_ABOUT THIS EXERCISE_
Without any images, write the listing below out word for word.

_DATA FOR PROCESSING_

═══

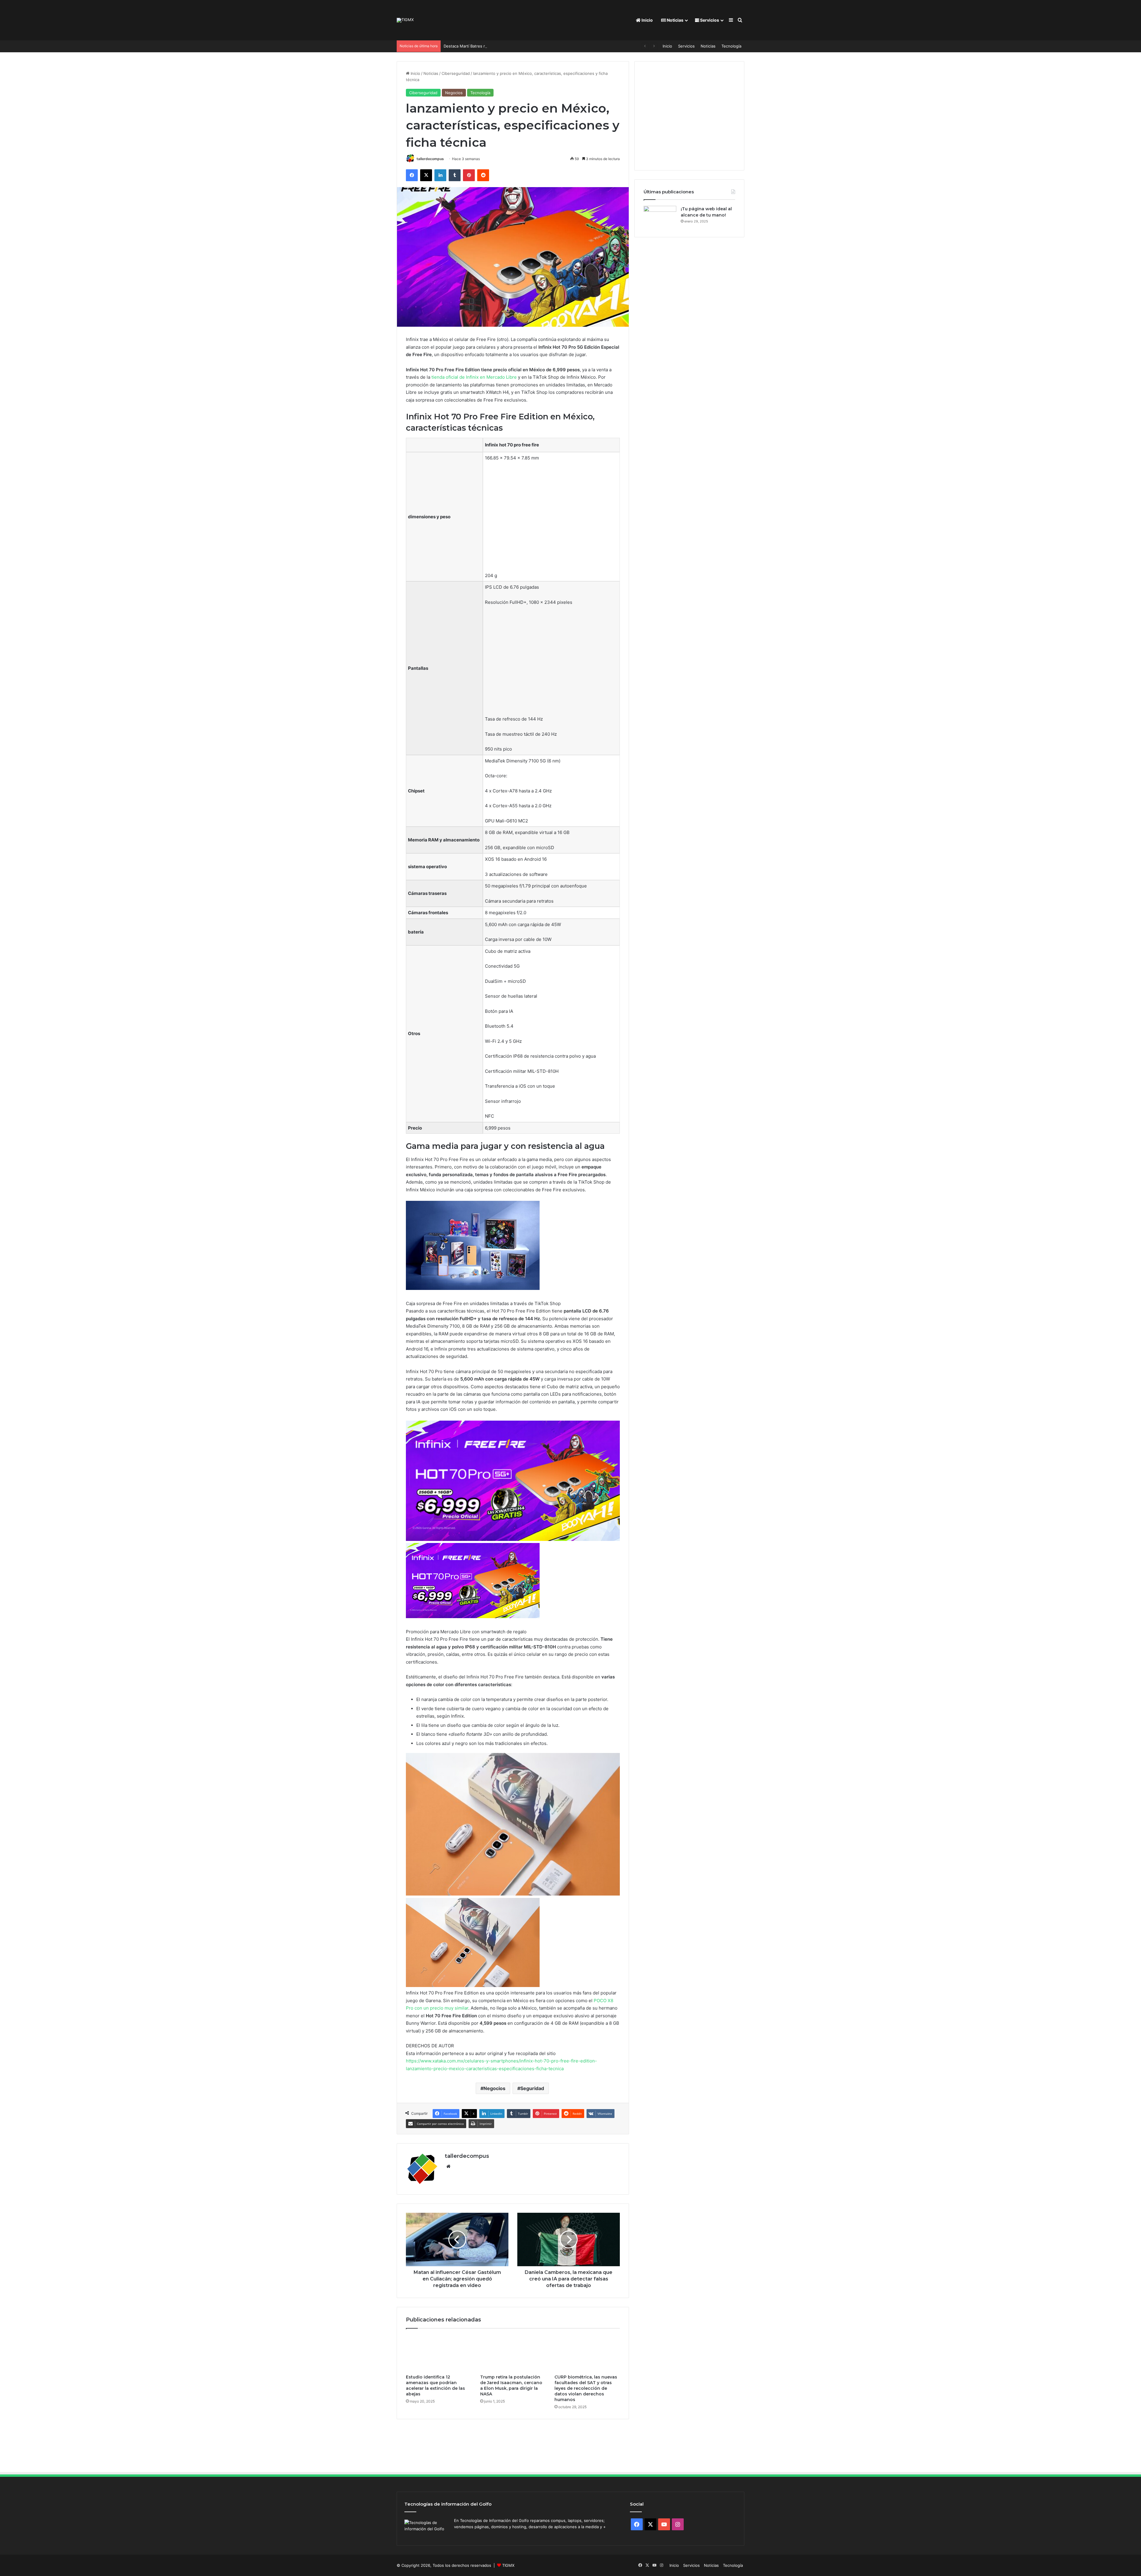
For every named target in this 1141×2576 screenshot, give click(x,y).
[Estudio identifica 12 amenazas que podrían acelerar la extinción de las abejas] (438, 2353)
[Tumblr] (455, 175)
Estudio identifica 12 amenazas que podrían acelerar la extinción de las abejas (435, 2385)
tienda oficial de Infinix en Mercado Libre (474, 377)
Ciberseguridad (456, 73)
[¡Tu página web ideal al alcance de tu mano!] (660, 217)
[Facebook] (412, 175)
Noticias (674, 20)
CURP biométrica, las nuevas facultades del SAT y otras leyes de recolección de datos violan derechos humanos (585, 2388)
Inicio (647, 20)
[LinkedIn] (440, 175)
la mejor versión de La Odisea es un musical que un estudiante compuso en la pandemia (525, 46)
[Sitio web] (448, 2166)
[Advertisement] (551, 519)
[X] (426, 175)
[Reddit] (483, 175)
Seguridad (532, 2088)
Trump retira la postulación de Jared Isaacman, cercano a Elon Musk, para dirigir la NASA (511, 2385)
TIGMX (508, 2565)
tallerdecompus (430, 159)
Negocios (454, 92)
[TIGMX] (405, 20)
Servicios (709, 20)
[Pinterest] (469, 175)
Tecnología (731, 46)
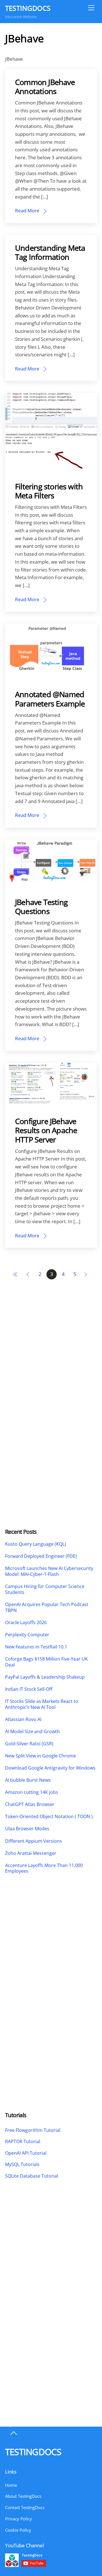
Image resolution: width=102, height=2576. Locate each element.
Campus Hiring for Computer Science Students (44, 1589)
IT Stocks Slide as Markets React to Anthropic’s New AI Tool (41, 1704)
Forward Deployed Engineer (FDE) (41, 1556)
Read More (27, 210)
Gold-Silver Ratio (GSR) (29, 1744)
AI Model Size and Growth (32, 1732)
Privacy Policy (18, 2519)
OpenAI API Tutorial (25, 2153)
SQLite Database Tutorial (31, 2176)
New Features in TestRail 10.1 (36, 1647)
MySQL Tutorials (22, 2164)
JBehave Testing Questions (41, 906)
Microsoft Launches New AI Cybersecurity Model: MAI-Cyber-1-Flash (49, 1571)
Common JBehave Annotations (45, 86)
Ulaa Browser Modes (27, 1829)
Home (11, 2485)
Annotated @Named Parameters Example (50, 698)
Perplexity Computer (27, 1635)
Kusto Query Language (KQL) (35, 1544)
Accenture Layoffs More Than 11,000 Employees (44, 1868)
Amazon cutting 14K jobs (31, 1792)
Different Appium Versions (34, 1841)
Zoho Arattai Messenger (30, 1853)
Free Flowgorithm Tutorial (32, 2130)
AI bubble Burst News (28, 1780)
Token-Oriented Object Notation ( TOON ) (49, 1817)
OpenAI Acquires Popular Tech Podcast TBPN (46, 1607)
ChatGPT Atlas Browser (29, 1804)
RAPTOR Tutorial (22, 2141)
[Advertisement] (51, 1354)
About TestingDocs (23, 2496)
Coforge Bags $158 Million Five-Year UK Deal (46, 1662)
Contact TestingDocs (24, 2507)
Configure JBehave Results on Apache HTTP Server (46, 1130)
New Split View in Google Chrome (40, 1756)
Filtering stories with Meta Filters (49, 491)
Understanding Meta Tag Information (50, 252)
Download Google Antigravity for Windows (50, 1768)
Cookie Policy (18, 2530)
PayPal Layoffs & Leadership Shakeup (45, 1677)
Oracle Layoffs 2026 (26, 1623)
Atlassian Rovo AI (23, 1719)
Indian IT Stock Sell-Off (28, 1689)
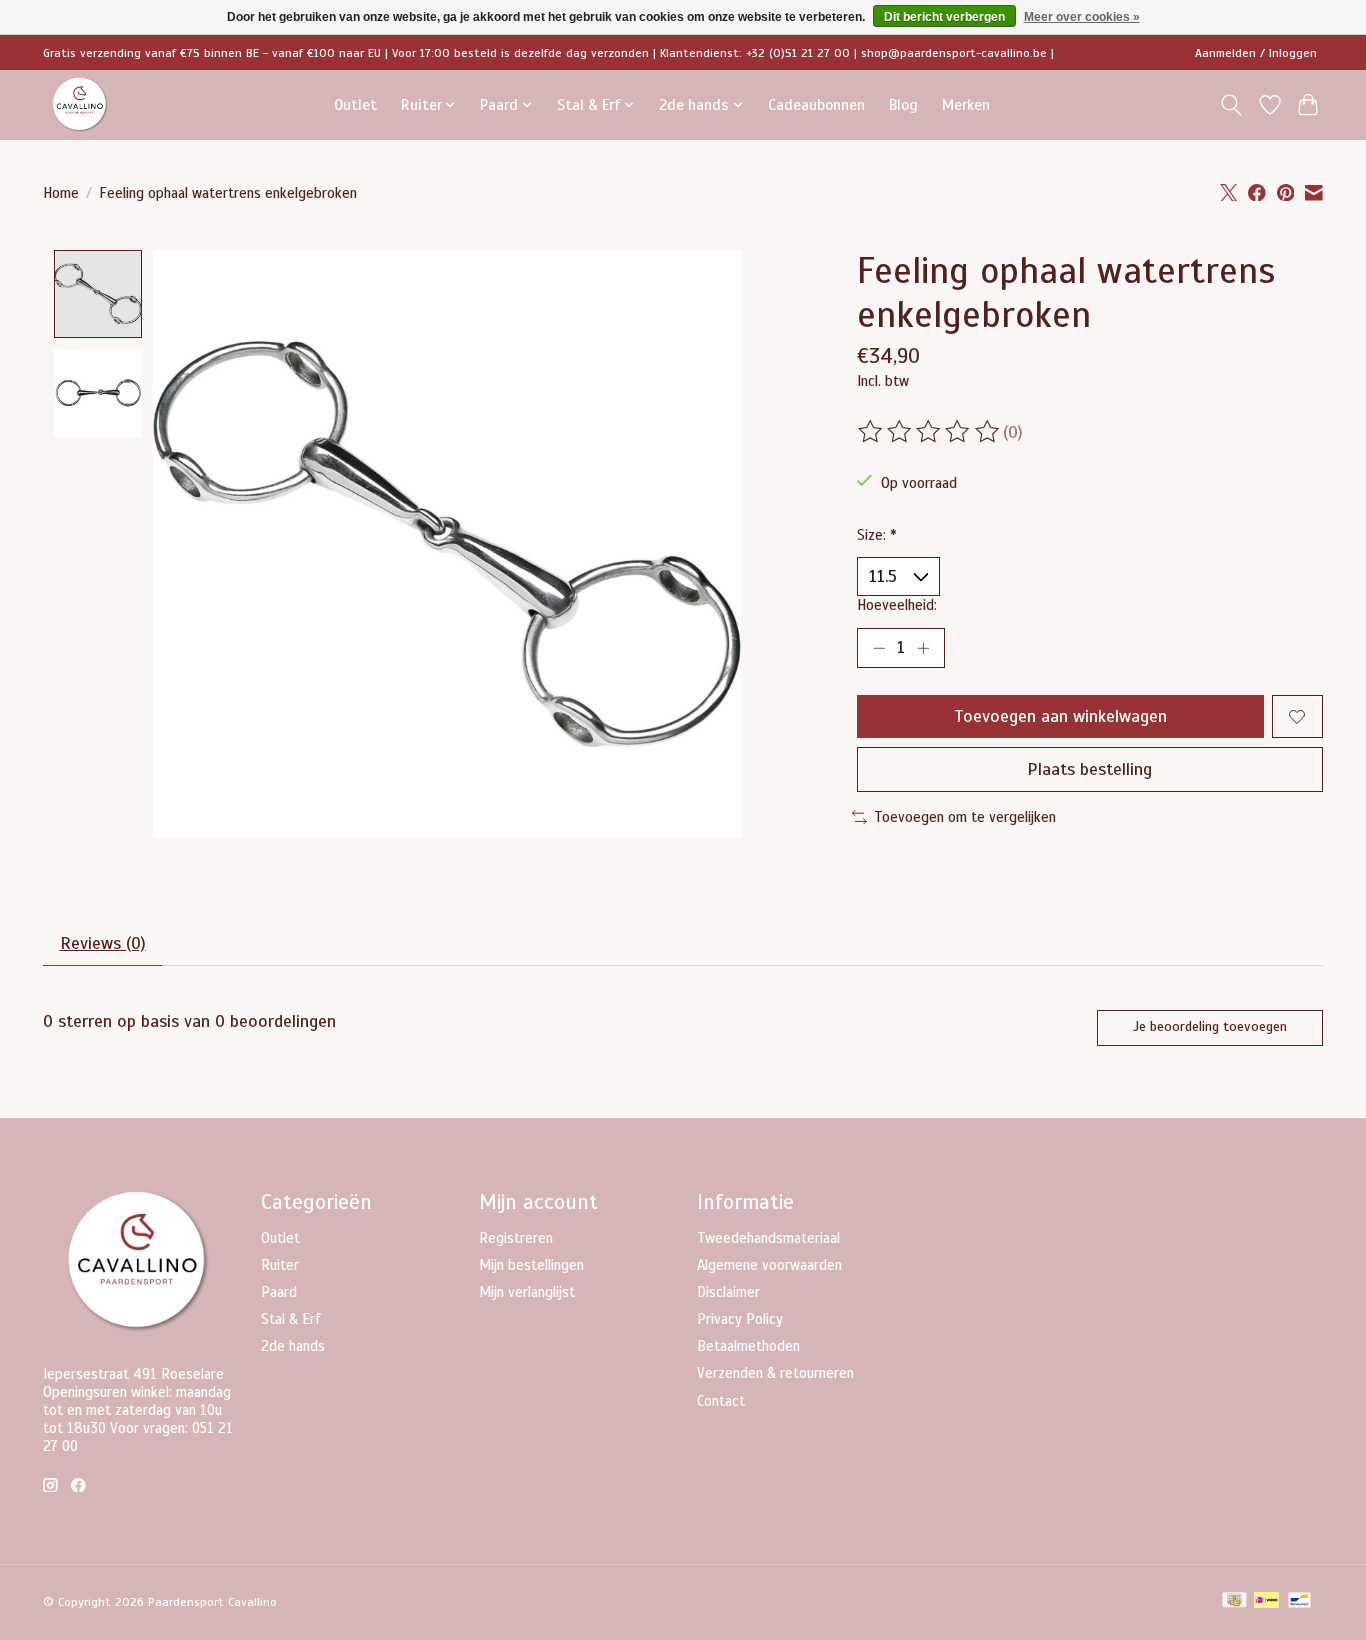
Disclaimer (728, 1292)
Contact (721, 1401)
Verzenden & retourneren (775, 1373)
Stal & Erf (291, 1319)
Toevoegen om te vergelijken (965, 817)
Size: (877, 535)
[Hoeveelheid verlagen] (879, 648)
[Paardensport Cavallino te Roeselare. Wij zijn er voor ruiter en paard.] (80, 104)
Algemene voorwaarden (769, 1265)
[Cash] (1234, 1602)
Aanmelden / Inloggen (1256, 53)
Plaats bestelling (1089, 769)
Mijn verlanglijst (527, 1292)
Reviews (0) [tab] (103, 943)
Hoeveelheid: (897, 605)
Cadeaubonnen (816, 104)
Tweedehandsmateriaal (768, 1238)
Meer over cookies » (1082, 17)
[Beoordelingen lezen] (930, 432)
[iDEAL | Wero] (1266, 1602)
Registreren (516, 1238)
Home (61, 193)
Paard (279, 1292)
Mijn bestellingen (531, 1265)
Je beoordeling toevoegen (1210, 1026)
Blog (903, 104)
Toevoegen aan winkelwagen (1060, 716)
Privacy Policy (740, 1319)
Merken (966, 104)
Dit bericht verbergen (944, 17)
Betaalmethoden (748, 1346)
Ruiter (280, 1265)
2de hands (293, 1346)
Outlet (355, 104)
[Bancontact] (1299, 1602)
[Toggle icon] (1231, 105)
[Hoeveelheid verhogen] (923, 648)
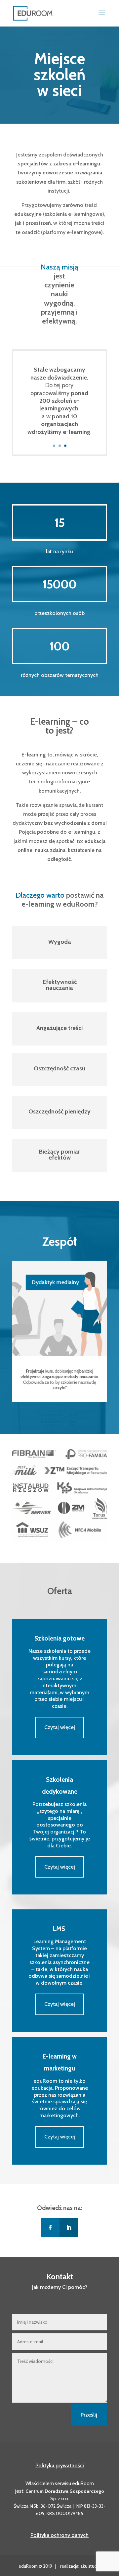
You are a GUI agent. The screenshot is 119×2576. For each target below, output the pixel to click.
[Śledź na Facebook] (50, 2227)
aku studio (90, 2566)
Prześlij (89, 2415)
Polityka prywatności (59, 2465)
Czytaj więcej (59, 1727)
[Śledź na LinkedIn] (69, 2227)
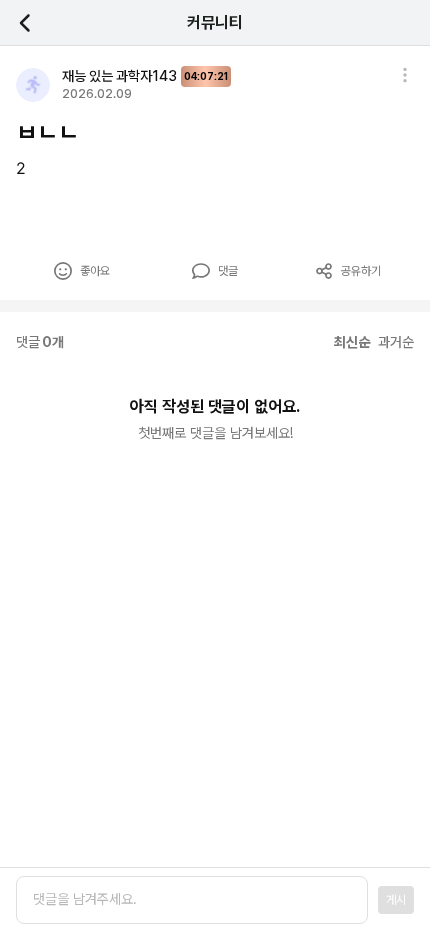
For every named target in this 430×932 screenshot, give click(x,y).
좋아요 (95, 271)
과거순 (396, 342)
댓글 (228, 271)
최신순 (352, 342)
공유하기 (361, 271)
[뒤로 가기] (36, 22)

═══

_REPLY_
For every named target in this 1141×2576 screenshot, give click(x,y).
[Estudio identifica 12 amenazas que podrían acelerar la extinción de las abejas] (438, 2353)
[Tumblr] (455, 175)
Estudio identifica 12 amenazas que podrían acelerar la extinción de las abejas (435, 2385)
tienda oficial de Infinix en Mercado Libre (474, 377)
Ciberseguridad (456, 73)
[¡Tu página web ideal al alcance de tu mano!] (660, 217)
[Facebook] (412, 175)
Noticias (674, 20)
CURP biométrica, las nuevas facultades del SAT y otras leyes de recolección de datos violan derechos humanos (585, 2388)
Inicio (647, 20)
[LinkedIn] (440, 175)
la mejor versión de La Odisea es un musical que un estudiante compuso en la pandemia (525, 46)
[Sitio web] (448, 2166)
[Advertisement] (551, 519)
[X] (426, 175)
[Reddit] (483, 175)
Seguridad (532, 2088)
Trump retira la postulación de Jared Isaacman, cercano a Elon Musk, para dirigir la NASA (511, 2385)
TIGMX (508, 2565)
tallerdecompus (430, 159)
Negocios (454, 92)
[TIGMX] (405, 20)
Servicios (709, 20)
[Pinterest] (469, 175)
Tecnología (731, 46)
Image resolution: width=102, height=2576. Locate each element.
Campus Hiring for Computer Science Students (44, 1589)
IT Stocks Slide as Markets React to Anthropic’s New AI Tool (41, 1704)
Forward Deployed Engineer (FDE) (41, 1556)
Read More (27, 210)
Gold-Silver Ratio (GSR) (29, 1744)
AI Model Size and Growth (32, 1732)
Privacy Policy (18, 2519)
OpenAI API Tutorial (25, 2153)
SQLite Database Tutorial (31, 2176)
New Features in TestRail 10.1 (36, 1647)
MySQL Tutorials (22, 2164)
JBehave Testing Questions (41, 906)
Microsoft Launches New AI Cybersecurity Model: MAI-Cyber-1-Flash (49, 1571)
Common JBehave Annotations (45, 86)
Ulaa Browser Modes (27, 1829)
Home (11, 2485)
Annotated @Named Parameters Example (50, 698)
Perplexity Computer (27, 1635)
Kusto Query Language (KQL) (35, 1544)
Accenture Layoffs More Than 11,000 Employees (44, 1868)
Amazon cutting 14K jobs (31, 1792)
Different Appium Versions (34, 1841)
Zoho Arattai Messenger (30, 1853)
Free Flowgorithm Tutorial (32, 2130)
AI bubble Burst News (28, 1780)
Token-Oriented Object Notation ( TOON ) (49, 1817)
OpenAI Acquires Popular Tech Podcast TBPN (46, 1607)
ChatGPT Atlas Browser (29, 1804)
RAPTOR Tutorial (22, 2141)
[Advertisement] (51, 1354)
About TestingDocs (23, 2496)
Coforge Bags $158 Million Five-Year UK Deal (46, 1662)
Contact TestingDocs (24, 2507)
Configure JBehave Results on Apache HTTP Server (46, 1130)
New Split View in Google Chrome (40, 1756)
Filtering stories with Meta Filters (49, 491)
Understanding Meta Tag Information (50, 252)
Download Google Antigravity for Windows (50, 1768)
Cookie Policy (18, 2530)
PayPal Layoffs & Leadership Shakeup (45, 1677)
Oracle Layoffs 2026 (26, 1623)
Atlassian Rovo AI (23, 1719)
Indian IT Stock Sell-Off (28, 1689)
Disclaimer (728, 1292)
Contact (721, 1401)
Verzenden & retourneren (775, 1373)
Stal & Erf (291, 1319)
Toevoegen om te vergelijken (965, 817)
Size: (877, 535)
[Hoeveelheid verlagen] (879, 648)
[Paardensport Cavallino te Roeselare. Wij zijn er voor ruiter en paard.] (80, 104)
Algemene voorwaarden (769, 1265)
[Cash] (1234, 1602)
Aanmelden / Inloggen (1256, 53)
Plaats bestelling (1089, 769)
Mijn verlanglijst (527, 1292)
Reviews (0) [tab] (103, 943)
Hoeveelheid: (897, 605)
Cadeaubonnen (816, 104)
Tweedehandsmateriaal (768, 1238)
Meer over cookies » (1082, 17)
[Beoordelingen lezen] (930, 432)
[iDEAL | Wero] (1266, 1602)
Registreren (516, 1238)
Home (61, 193)
Paard (279, 1292)
Mijn bestellingen (531, 1265)
Je beoordeling toevoegen (1210, 1026)
Blog (903, 104)
Toevoegen aan winkelwagen (1060, 716)
Privacy Policy (740, 1319)
Merken (966, 104)
Dit bericht verbergen (944, 17)
Betaalmethoden (748, 1346)
Ruiter (280, 1265)
2de hands (293, 1346)
Outlet (355, 104)
[Bancontact] (1299, 1602)
[Toggle icon] (1231, 105)
[Hoeveelheid verhogen] (923, 648)
You are a GUI agent. The screenshot is 119×2576. For each target below, output the pixel to click.
[Śledź na Facebook] (50, 2227)
aku studio (90, 2566)
Prześlij (89, 2415)
Polityka prywatności (59, 2465)
Czytaj więcej (59, 1727)
[Śledź na LinkedIn] (69, 2227)
For every named target in this 430×932 screenshot, give click(x,y).
좋아요 (95, 271)
과거순 (396, 342)
댓글 (228, 271)
최신순 (352, 342)
공유하기 (361, 271)
[뒤로 가기] (36, 22)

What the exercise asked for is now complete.